--- SOURCE PASSAGE Enclosed Below ---

Yet more Llinas

There has been an article in the New York Times about Rodolfo Llinas’ ideas (here). I have blogged before about his insights – they are worth many visits. Here is part of the NYT piece by Sandra Blakeslee.


“Dr. Llinás, the chairman of neuroscience and physiology at the N.Y.U. School of Medicine, believes that abnormal brain rhythms help account for a variety of serious disorders, including Parkinson’s disease, schizophrenia, tinnitus and depression. His theory may explain why the technique called deep brain stimulation — implanting electrodes into particular regions of the brain — often alleviates the symptoms of movement disorders like Parkinson’s.

…Unlike neuroscientists who study the brain’s outer layer, or cortex, he has focused his attention on the thalamus, a paired structure in the midbrain. He has found that each walnut-size thalamus has 30 or more nuclei, each of which specializes in one type of information collected from the senses — sights, sounds, movements, external touches, internal feelings and so on.

--- End of Enclosed SOURCE PASSAGE ---

> PROBLEMS TO SOLVE:
- a) In the blog post about Rodolfo Llinás, condense the paragraph that opens "Dr. Llinás, the chairman of neuroscience" into a short list that keeps its main facts.
- b) Reproduce word for word the part of the blog post about Rodolfo Llinás that begins at the words "There has been" and stops after "by Sandra Blakeslee.".

--- DATASET RECORDS Enclosed Below ---

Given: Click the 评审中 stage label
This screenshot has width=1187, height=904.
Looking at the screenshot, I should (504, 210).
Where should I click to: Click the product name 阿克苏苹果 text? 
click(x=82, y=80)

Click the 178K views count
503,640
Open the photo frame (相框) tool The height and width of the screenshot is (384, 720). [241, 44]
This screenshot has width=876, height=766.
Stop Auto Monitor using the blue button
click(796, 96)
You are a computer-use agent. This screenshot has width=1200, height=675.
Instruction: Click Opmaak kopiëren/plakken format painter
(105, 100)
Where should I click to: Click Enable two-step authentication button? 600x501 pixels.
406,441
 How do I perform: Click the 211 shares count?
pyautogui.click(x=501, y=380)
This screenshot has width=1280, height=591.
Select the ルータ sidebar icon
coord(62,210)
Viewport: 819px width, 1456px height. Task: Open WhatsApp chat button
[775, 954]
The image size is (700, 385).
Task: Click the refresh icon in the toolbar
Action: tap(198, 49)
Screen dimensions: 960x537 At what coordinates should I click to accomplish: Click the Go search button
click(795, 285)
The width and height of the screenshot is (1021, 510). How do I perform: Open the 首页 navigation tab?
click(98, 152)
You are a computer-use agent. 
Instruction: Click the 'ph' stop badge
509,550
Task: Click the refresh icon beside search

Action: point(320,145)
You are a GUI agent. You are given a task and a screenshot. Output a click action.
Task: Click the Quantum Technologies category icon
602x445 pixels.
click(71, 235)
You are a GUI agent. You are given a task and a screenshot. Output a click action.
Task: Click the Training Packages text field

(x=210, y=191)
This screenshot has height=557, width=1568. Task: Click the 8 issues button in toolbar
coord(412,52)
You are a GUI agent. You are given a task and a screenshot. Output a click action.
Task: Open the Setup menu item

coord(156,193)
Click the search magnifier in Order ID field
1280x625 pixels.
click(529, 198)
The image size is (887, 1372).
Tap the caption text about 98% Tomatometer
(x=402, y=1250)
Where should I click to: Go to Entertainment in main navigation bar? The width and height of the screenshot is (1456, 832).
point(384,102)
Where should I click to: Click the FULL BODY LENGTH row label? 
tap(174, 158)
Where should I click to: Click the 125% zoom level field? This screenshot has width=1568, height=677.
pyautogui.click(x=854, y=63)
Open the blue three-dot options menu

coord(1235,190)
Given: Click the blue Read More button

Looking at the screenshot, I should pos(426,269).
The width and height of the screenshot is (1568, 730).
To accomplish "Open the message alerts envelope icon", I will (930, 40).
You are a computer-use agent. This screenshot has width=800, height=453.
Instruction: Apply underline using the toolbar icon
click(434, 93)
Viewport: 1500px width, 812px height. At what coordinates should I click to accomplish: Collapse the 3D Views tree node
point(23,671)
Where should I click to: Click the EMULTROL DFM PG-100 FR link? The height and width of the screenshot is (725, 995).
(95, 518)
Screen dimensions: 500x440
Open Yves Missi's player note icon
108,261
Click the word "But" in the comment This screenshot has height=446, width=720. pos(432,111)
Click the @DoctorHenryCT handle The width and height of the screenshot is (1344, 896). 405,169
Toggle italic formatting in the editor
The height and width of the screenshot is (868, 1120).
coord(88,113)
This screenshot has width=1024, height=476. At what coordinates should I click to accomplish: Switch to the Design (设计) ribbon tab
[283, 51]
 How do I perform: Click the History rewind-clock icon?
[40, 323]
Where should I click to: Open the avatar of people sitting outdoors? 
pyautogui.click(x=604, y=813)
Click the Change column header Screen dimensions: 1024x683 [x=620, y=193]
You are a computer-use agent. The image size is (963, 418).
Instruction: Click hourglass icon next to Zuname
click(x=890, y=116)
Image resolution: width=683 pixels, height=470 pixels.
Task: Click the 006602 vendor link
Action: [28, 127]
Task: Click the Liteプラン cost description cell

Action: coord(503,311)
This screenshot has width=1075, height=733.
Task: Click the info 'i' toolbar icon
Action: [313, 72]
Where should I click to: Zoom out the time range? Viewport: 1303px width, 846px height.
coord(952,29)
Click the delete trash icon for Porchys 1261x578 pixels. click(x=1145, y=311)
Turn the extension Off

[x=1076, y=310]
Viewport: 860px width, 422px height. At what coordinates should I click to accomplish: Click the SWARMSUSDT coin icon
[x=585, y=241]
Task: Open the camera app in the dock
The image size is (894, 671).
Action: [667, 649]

--- End of Enclosed DATASET RECORDS ---

> ANSWERS PER TASK:
- a)
- Dr. Llinás chairs neuroscience and physiology at the N.Y.U. School of Medicine.
- He believes abnormal brain rhythms help account for serious disorders, including Parkinson's disease, schizophrenia, tinnitus and depression.
- His theory may explain why deep brain stimulation, which implants electrodes in particular brain regions, often eases the symptoms of movement disorders like Parkinson's.

- b)
There has been an article in the New York Times about Rodolfo Llinas’ ideas (here). I have blogged before about his insights – they are worth many visits. Here is part of the NYT piece by Sandra Blakeslee.